Aucun des survivants de Shoah ne dit "je". Aucun ne raconte son histoire personnelle : le coiffeur ne dit pas comment il s'est échappé à Treblinka après trois mois de camp, ça ne m'intéressait pas et ça ne l'intéressait pas. Il dit "nous", il parle pour les morts, il est leur porte-parole. Quant à moi, je voulais construire une structure, une forme qui vaille pour la généralité du peuple. C'est tout le contraire de Spielberg, pour qui l'extermination est un décor : le noir soleil aveuglant de l'Holocauste n'est pas affronté.
On pleure en voyant La liste de Schindler ? Soit. Mais les larmes sont une façon de jouir, les larmes, c'est une jouissance, une catharsis. Beaucoup de gens m'ont dit : "Je ne peux pas voir votre film, parce que, probablement, voyant Shoah, il n'y a pas possibilité de pleurer."

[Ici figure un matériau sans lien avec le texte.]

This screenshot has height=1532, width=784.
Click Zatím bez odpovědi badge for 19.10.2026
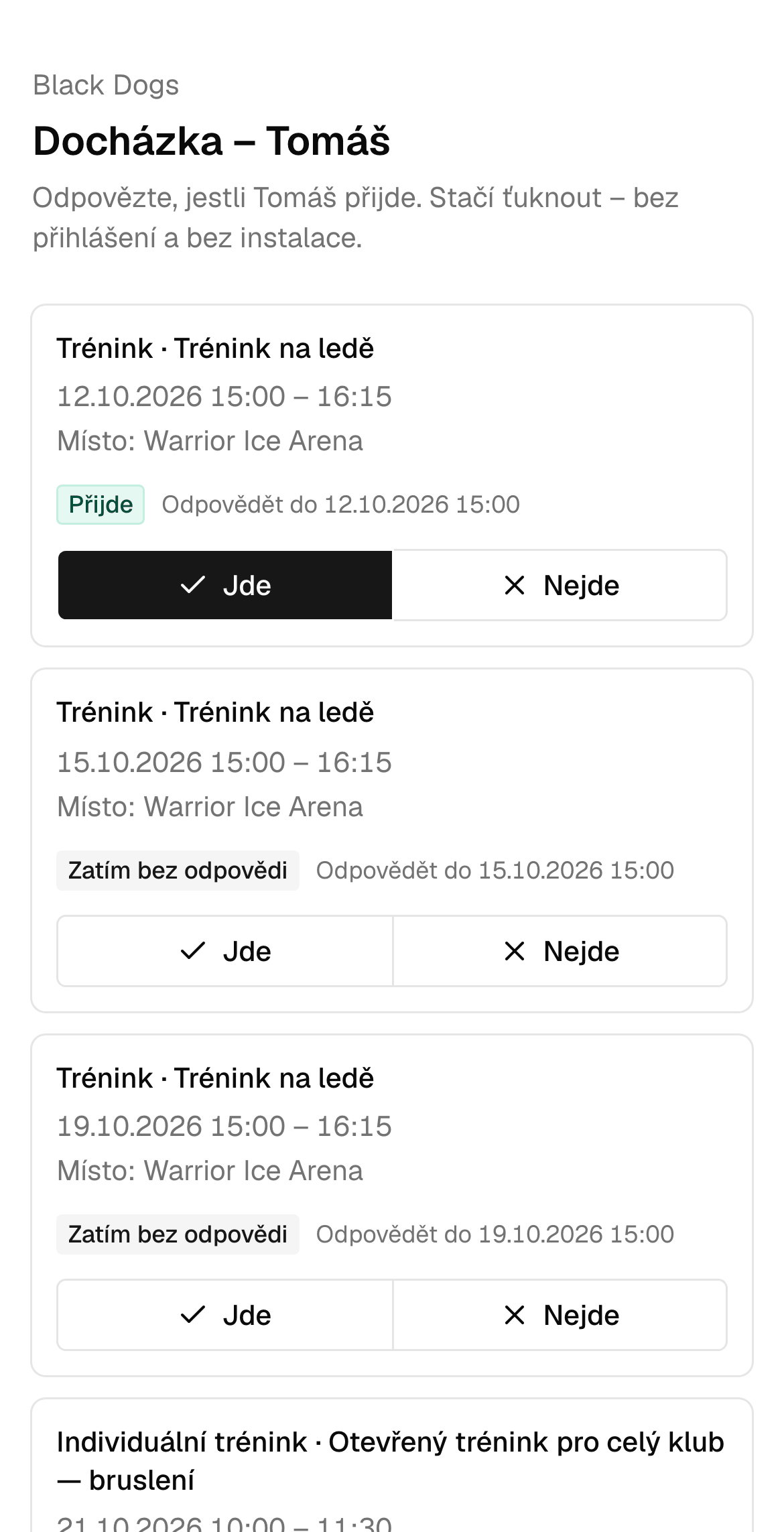click(178, 1234)
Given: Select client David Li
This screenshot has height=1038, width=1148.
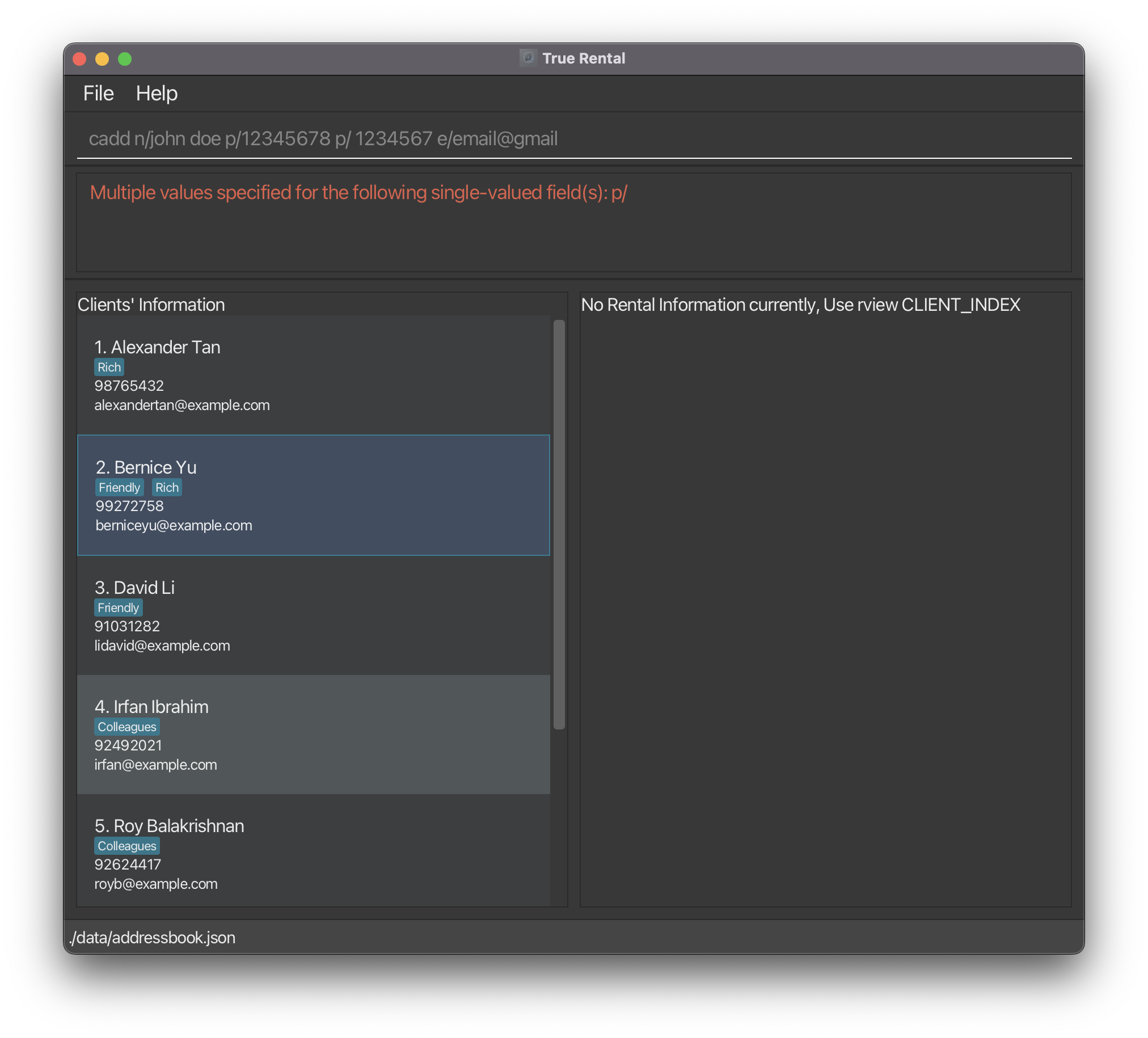Looking at the screenshot, I should pos(313,614).
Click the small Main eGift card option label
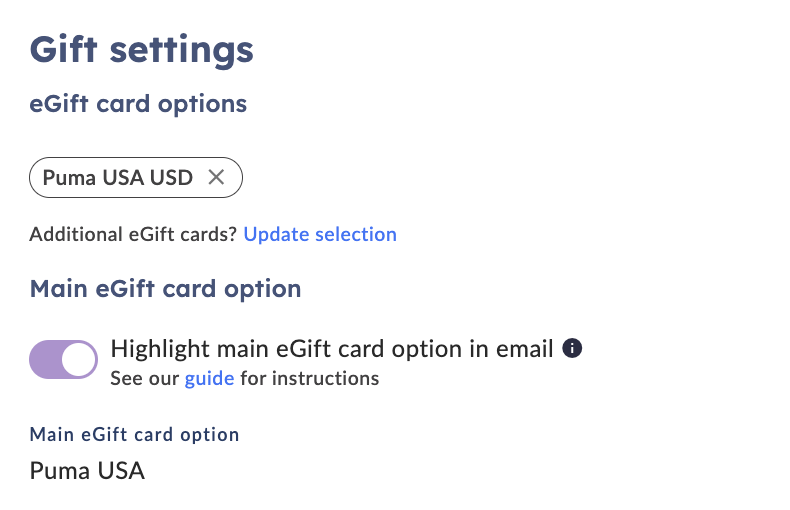This screenshot has width=790, height=510. click(134, 434)
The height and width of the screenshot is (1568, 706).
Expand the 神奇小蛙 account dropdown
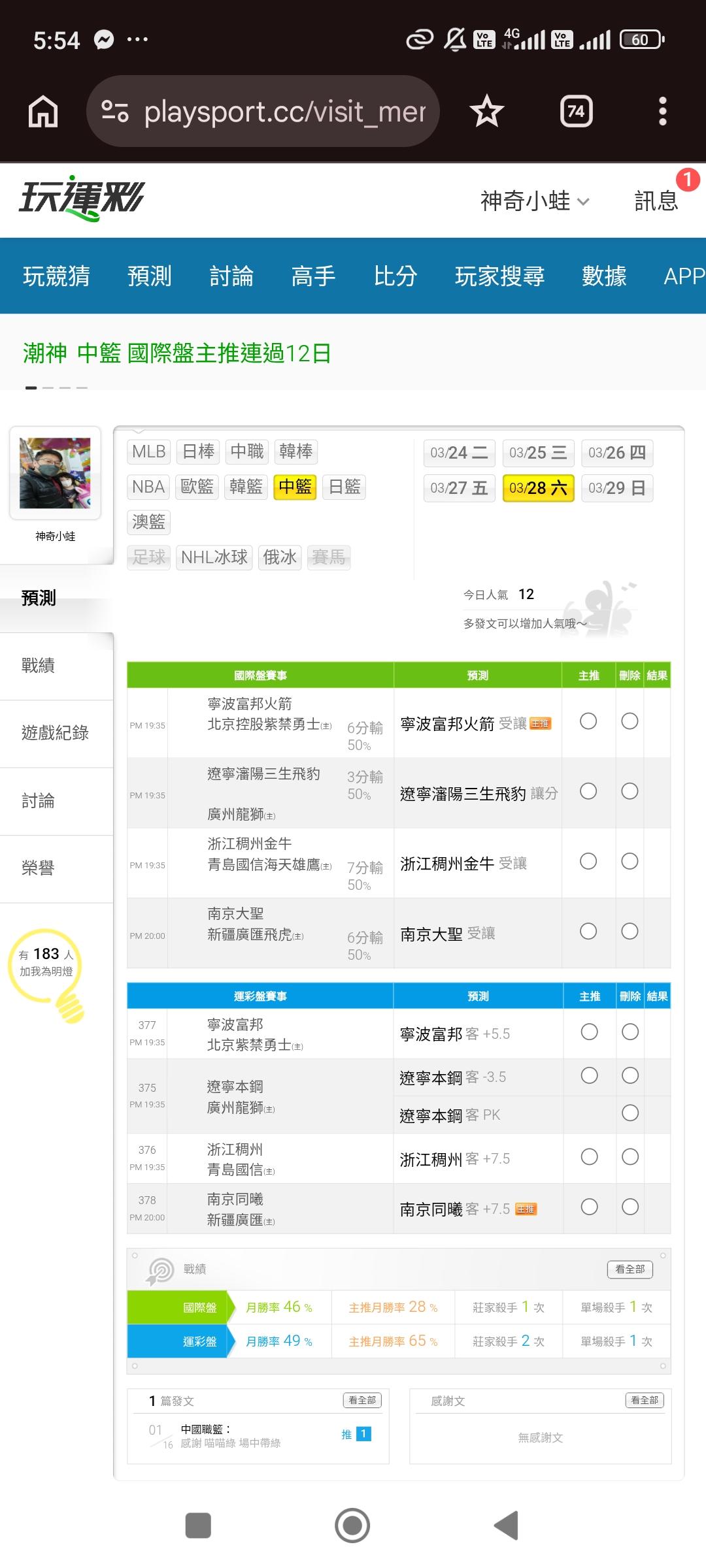(x=535, y=201)
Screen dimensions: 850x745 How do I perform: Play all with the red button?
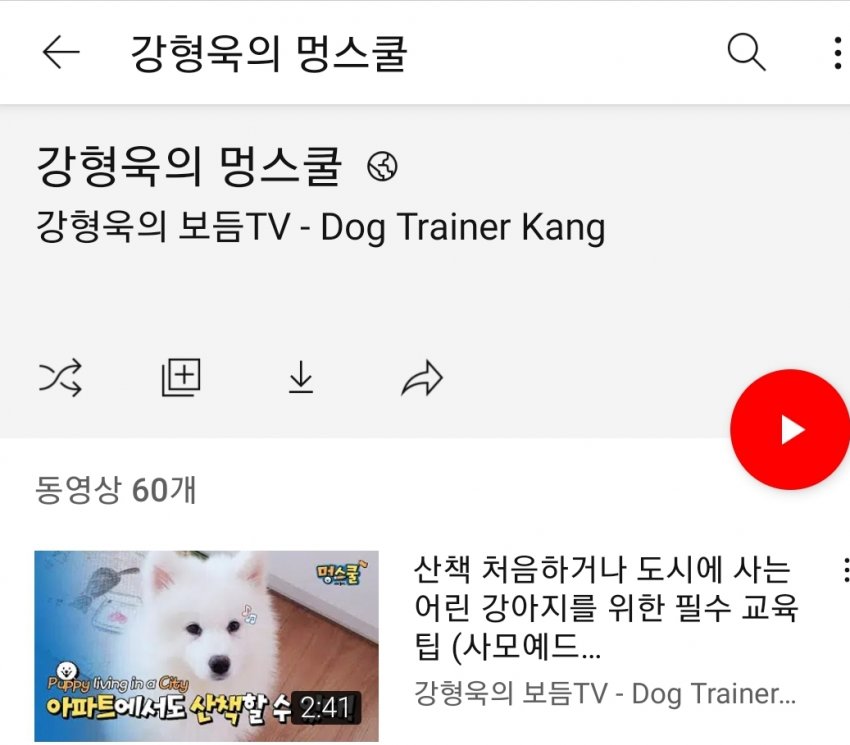point(790,429)
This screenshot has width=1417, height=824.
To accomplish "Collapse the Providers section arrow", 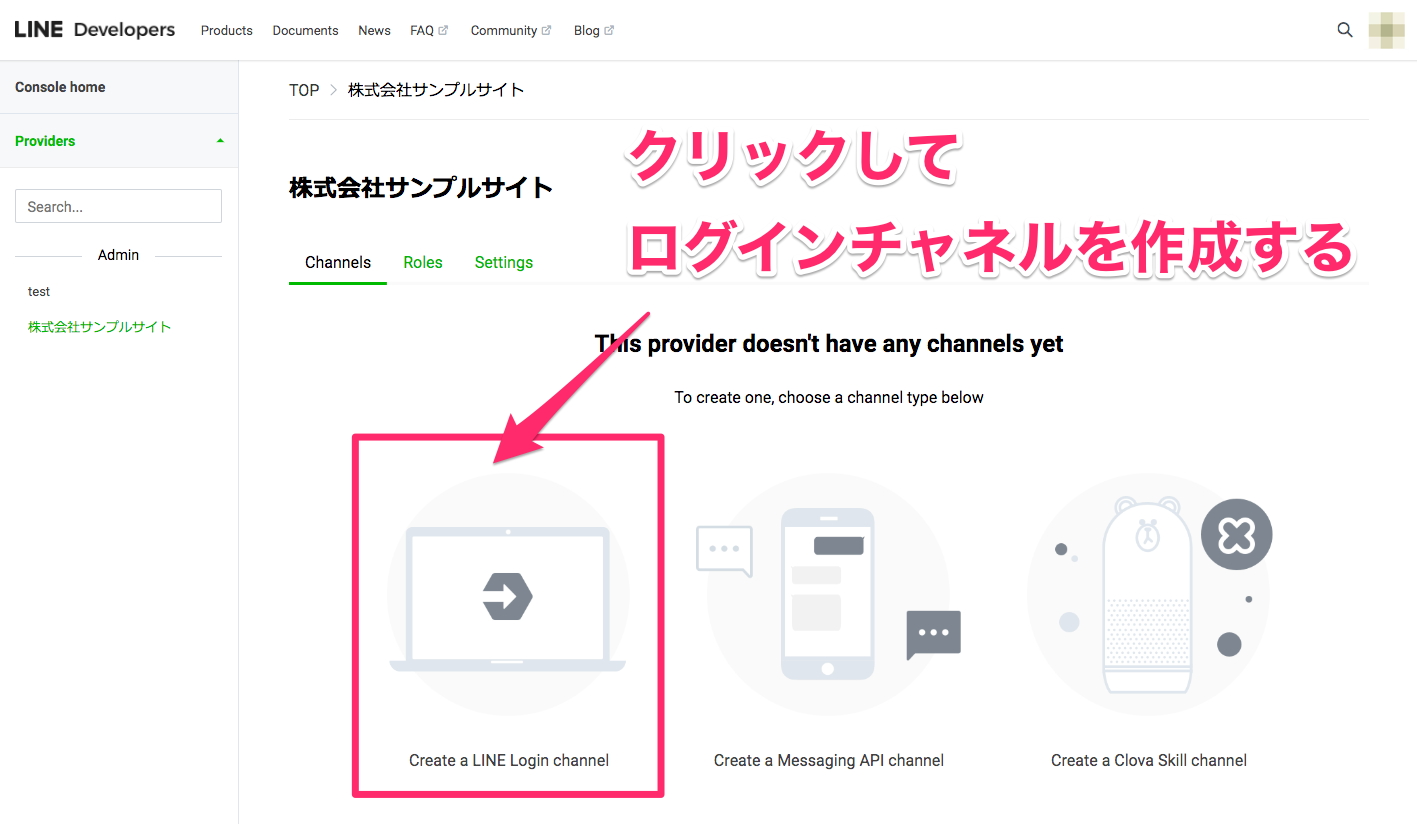I will click(x=220, y=141).
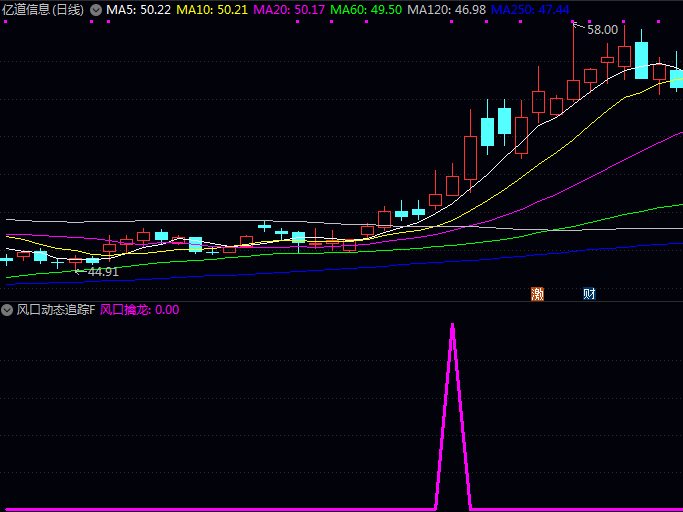683x512 pixels.
Task: Select the MA10 yellow indicator label
Action: [x=211, y=10]
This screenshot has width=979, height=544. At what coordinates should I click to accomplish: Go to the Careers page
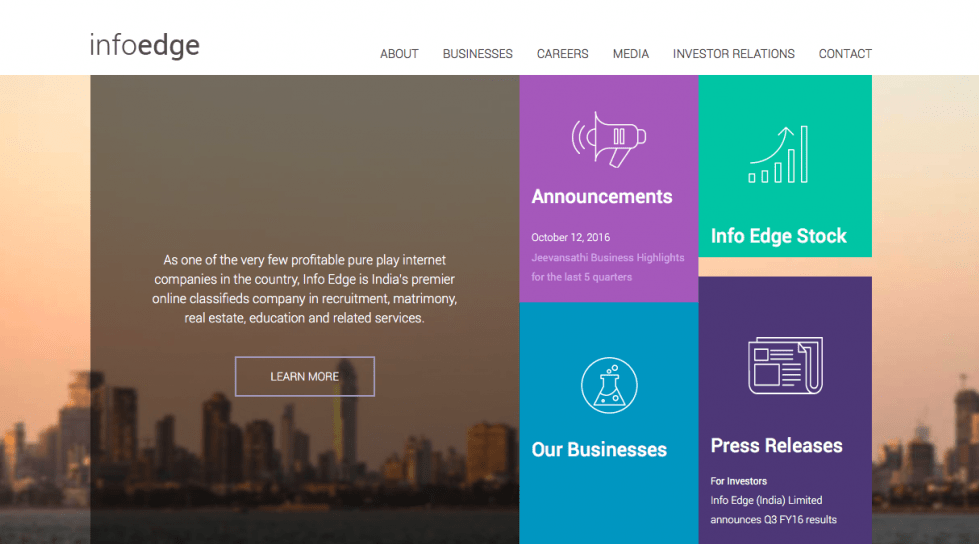[562, 54]
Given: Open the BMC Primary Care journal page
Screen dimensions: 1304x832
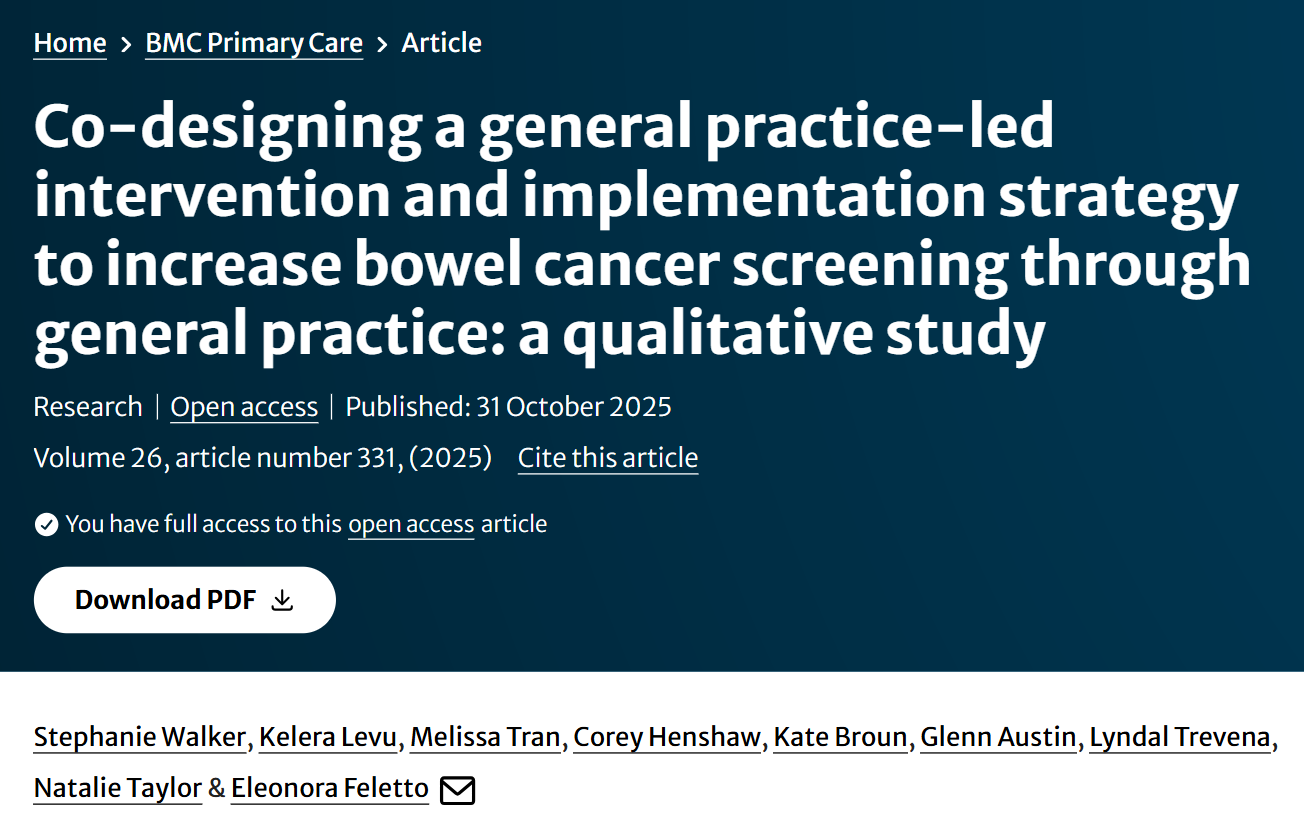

D'une certaine manière, le film de Spielberg est un mélodrame, un mélodrame kitsch. On est pris par cette histoire d'escroc allemand, rien de plus. En tout cas, bien que passant aux yeux de beaucoup pour sioniste, jamais je n'aurais osé donner des "coups de marteau" pareils à ceux qu'assène Spielberg à la fin de sa Liste de Schindler. Avec cette grande réconciliation, la tombe de Schindler en Israël, avec sa croix et les petits cailloux juifs, avec la couleur qui est arrivée pour insinuer l'hypothèse d'un happy ending... Non, Israël n'est pas la rédemption de l'Holocauste. Ces six millions ne sont pas morts pour qu'Israël existe. La dernière image de Shoah, ce n'est pas ça. C'est un train qui roule, interminablement. Pour dire que l'Holocauste n'a pas de fin.
(Le Monde, 3 mars 1994).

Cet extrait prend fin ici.